One example that has come up over the past few days is in Mark's and my interactions with two older men, both of whom are pediatricians we're interviewing. The first interview was terrible for all kinds of reasons, but the sexist undercurrent of it was definitely one of them. First, the doctor assumed that Mark and I were brother and sister. I didn't figure out until later that his confusion came from my selecting "unmarried" on his intake form. When we told him we were the baby's parents, we just weren't married, he was puzzled and seemed perturbed, then said something about how that must be normal in "hippy, granola land" (I had previously mentioned being from Oregon). Whatever. That kind of thing happens less and less, but it does still happen. Later, he asked if "Mom" (that would be me) would be returning to work after the baby was born. No questions about "Dad's" plans. And so on and so forth.
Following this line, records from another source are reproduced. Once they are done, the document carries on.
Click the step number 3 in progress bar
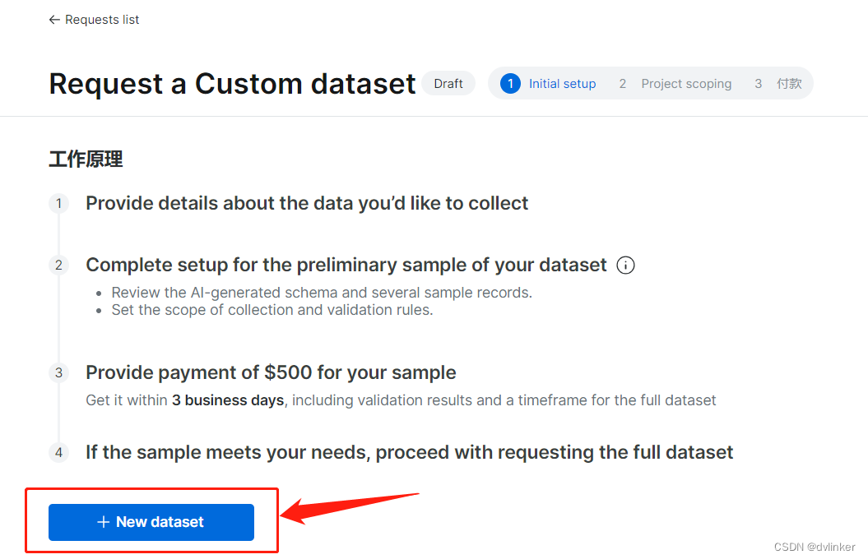 pos(759,84)
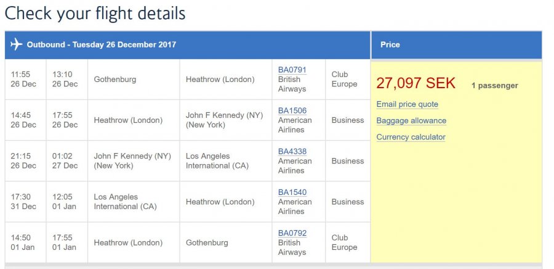Click Gothenburg origin in the BA0791 row
Viewport: 554px width, 269px height.
click(x=115, y=80)
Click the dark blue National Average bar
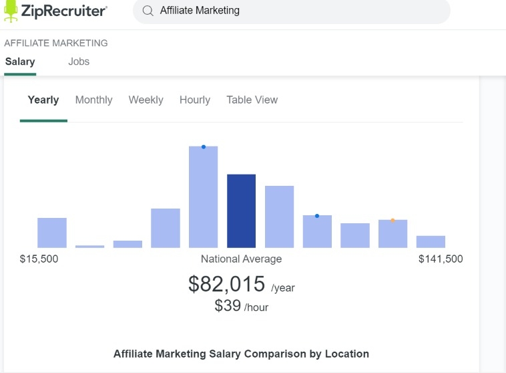 (241, 211)
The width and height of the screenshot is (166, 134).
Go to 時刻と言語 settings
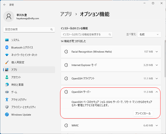tap(17, 85)
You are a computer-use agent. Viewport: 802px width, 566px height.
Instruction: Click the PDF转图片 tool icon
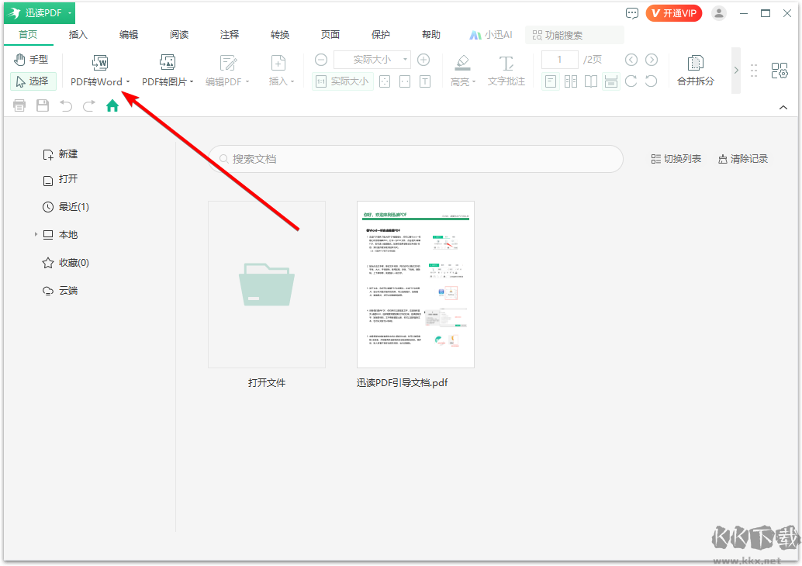tap(168, 63)
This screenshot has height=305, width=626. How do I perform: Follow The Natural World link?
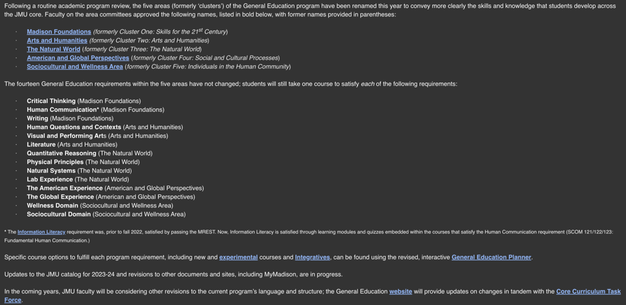click(54, 49)
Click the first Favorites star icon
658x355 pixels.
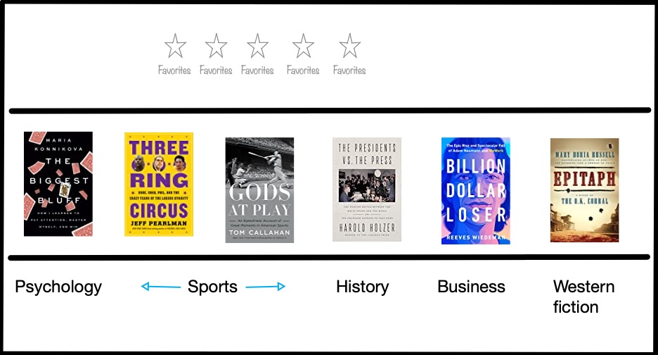[175, 47]
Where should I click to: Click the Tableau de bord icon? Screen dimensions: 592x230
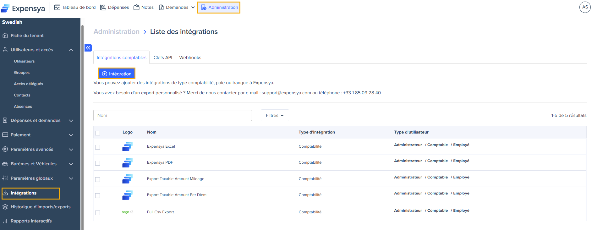57,7
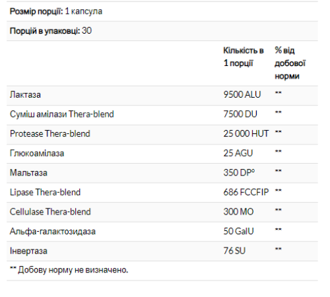Image resolution: width=330 pixels, height=297 pixels.
Task: Click Protease Thera-blend row label
Action: (50, 133)
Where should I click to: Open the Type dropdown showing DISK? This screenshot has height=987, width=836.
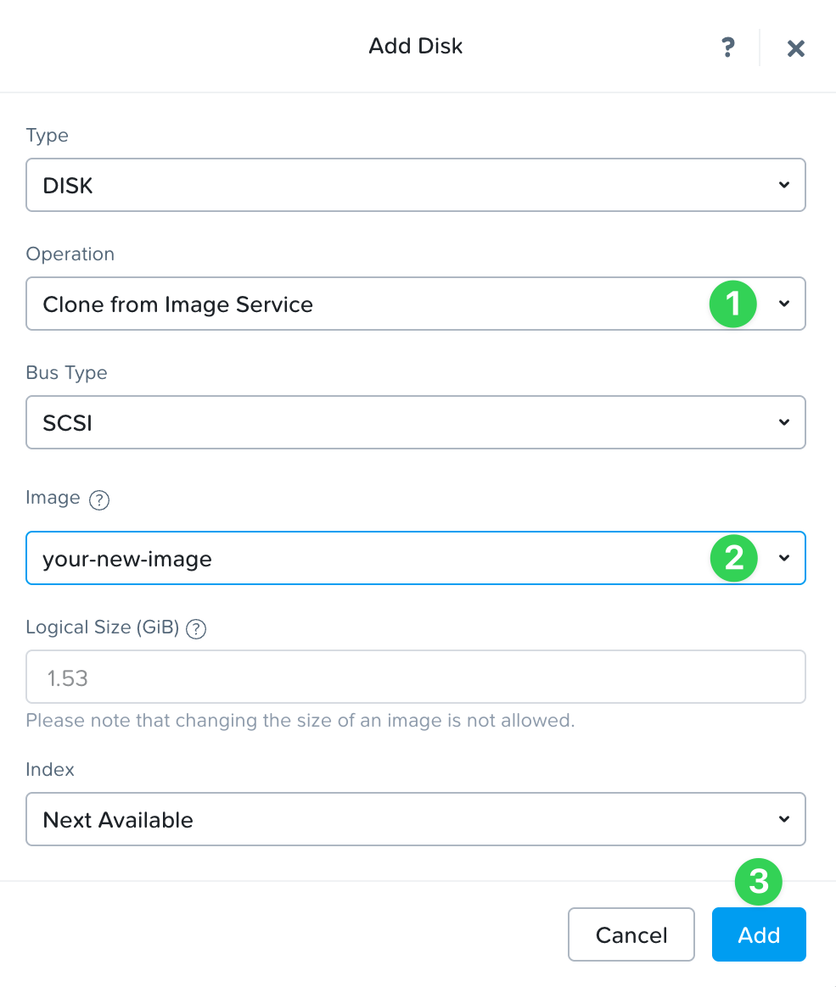point(415,185)
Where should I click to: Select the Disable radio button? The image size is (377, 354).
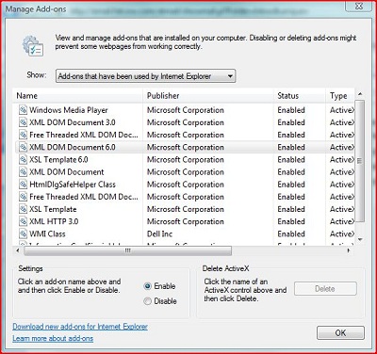click(147, 301)
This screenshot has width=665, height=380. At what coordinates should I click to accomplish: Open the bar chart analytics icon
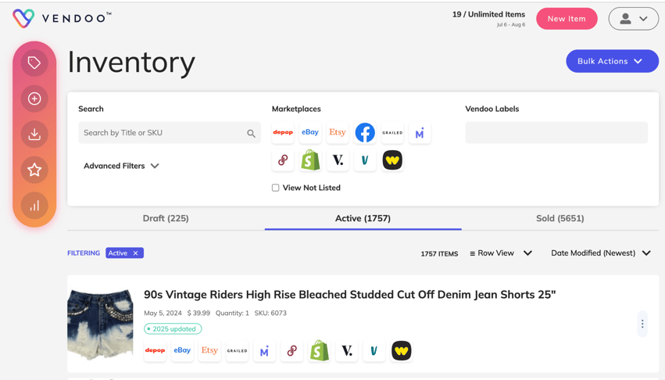[x=34, y=206]
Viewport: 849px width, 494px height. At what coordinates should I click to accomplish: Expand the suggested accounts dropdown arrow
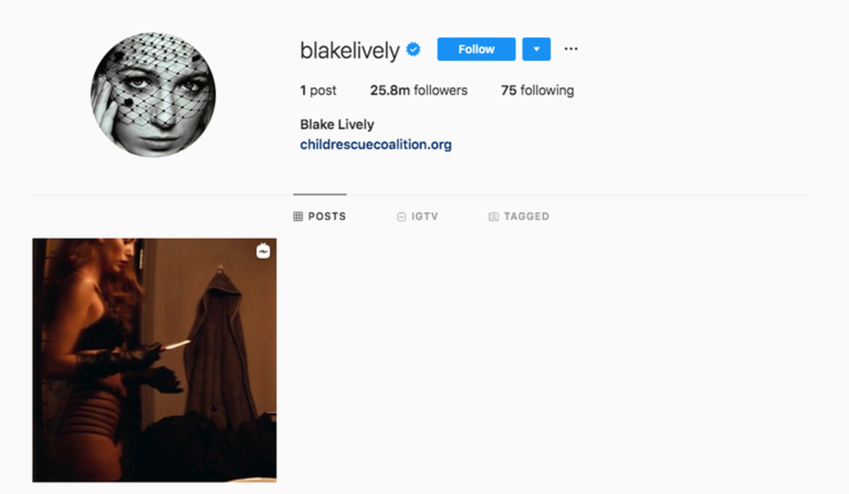[536, 50]
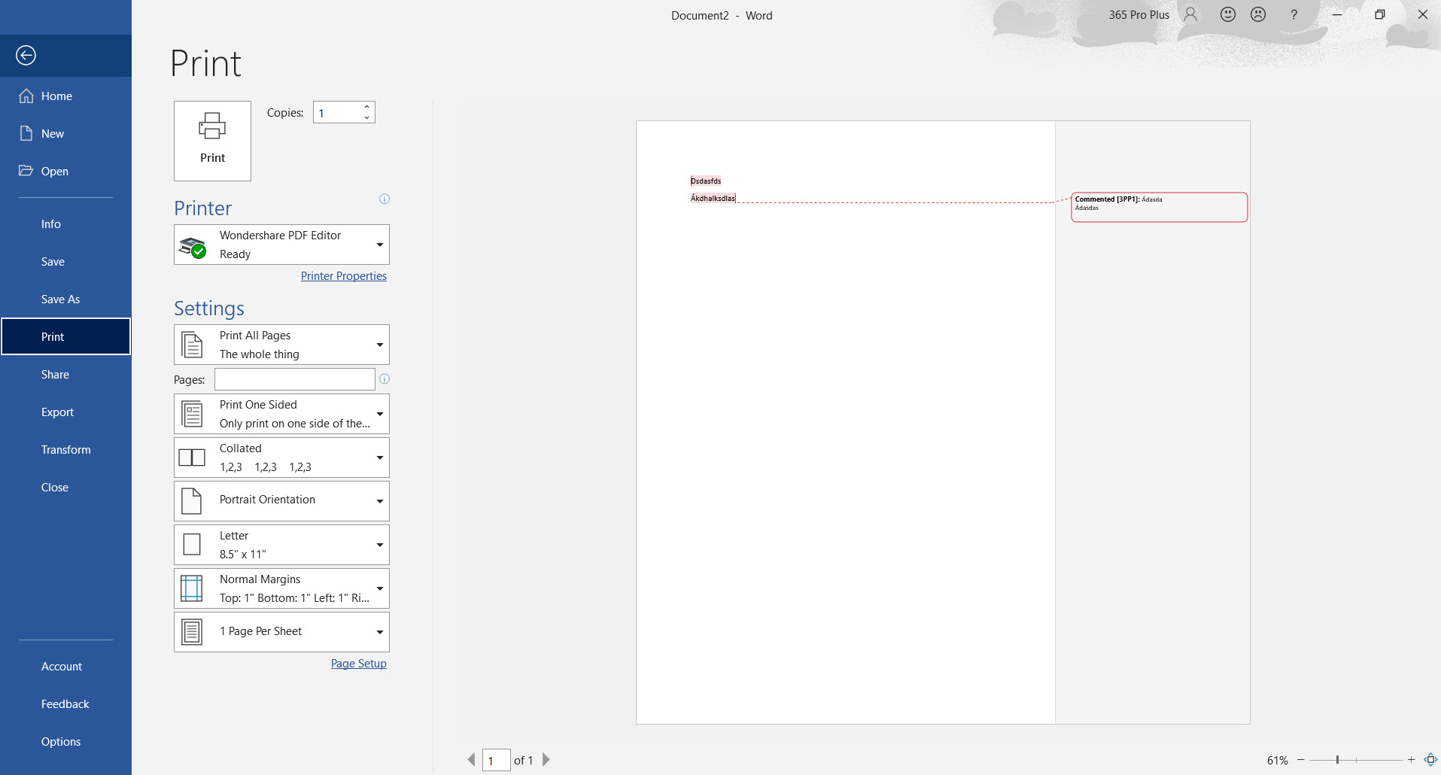Viewport: 1441px width, 775px height.
Task: Click the back arrow to exit Backstage
Action: (26, 56)
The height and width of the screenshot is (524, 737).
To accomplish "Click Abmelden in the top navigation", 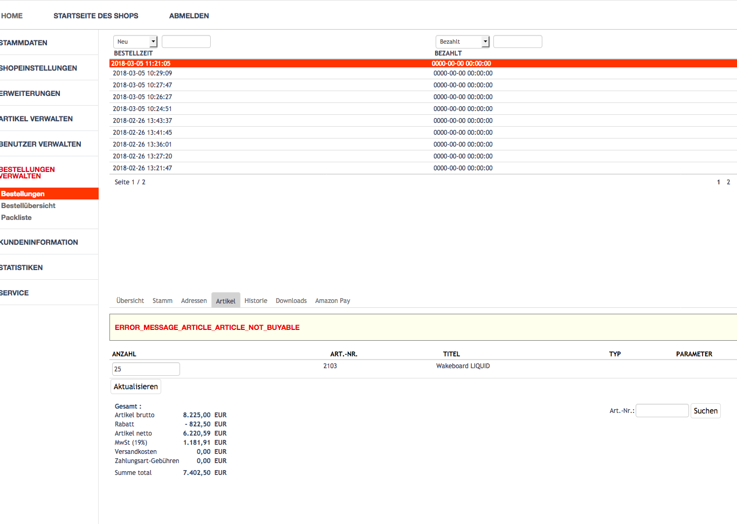I will tap(189, 16).
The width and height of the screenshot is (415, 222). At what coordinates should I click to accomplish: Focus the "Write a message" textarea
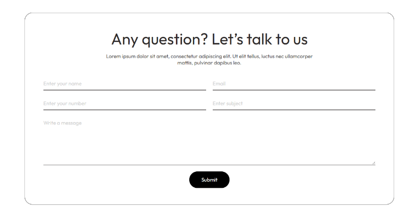coord(209,142)
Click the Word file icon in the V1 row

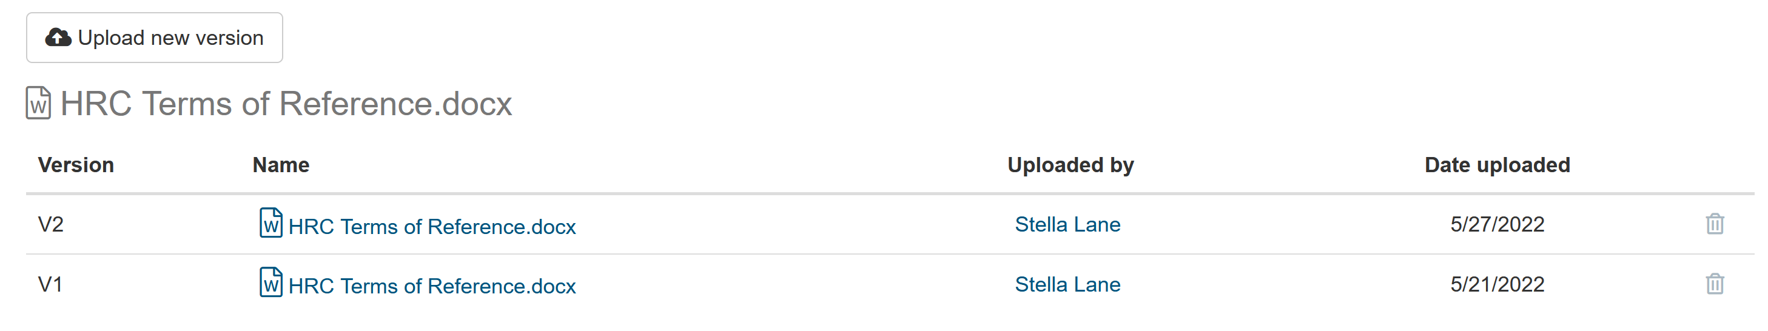(x=270, y=282)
The second interview was much better, and we may actually use that particular pediatrician. However, as I reflect on it after the fact, there were even more sexist assumptions involved. The question about "Mom" returning to work was repeated. The doctor mentioned having evening hours available for appointments "so that Dad can come, too." An anecdote about not knowing whether to call the nurse advice line or go to the ER was illustrated with a frazzled, uptight stay-at-home-mom and a father who "just wanted some dinner when he got home from work!" Most tellingly, though, even though Mark and I were both right there, the doctor addressed only me when discussing all of the baby health decisions one makes in a child's first few months of life, then addressed only Mark when discussing insurance and payment.
I can practically hear somebody out there thinking that these things aren't a big deal, and have to be written off as part of the cost of dealing with past generations. And there is some truth to that--I don't believe that any of these assumptions would preclude this doctor from providing good medical care to my baby (which is why he's still in the running). I also think, to some degree, they are par for the course when one is having a prolonged personal discussion with someone two generations older. However, these things ARE a big deal. The assumptions on which these comments were precluded are invasive, and they are harmful. Though the sexism to which I refer in the title of this post may appear, and be intended to be, benign, it's really not. The same set of assumptions that led our pediatrician candidates to ask if I'd be going back to work, but not ask the same question of Mark, are the ones that help make it harder for a woman to get hired or be taken seriously in her job. The picture the doctor painted, of a frazzled, possibly hysterical stay-at-home-mom keeps scads of women second-guessing their own judgement, intelligence, and choices. Assuming that I'd make our kid's medical decisions and Mark would pay his/her bills does both of us a disservice (aside from being simply untrue).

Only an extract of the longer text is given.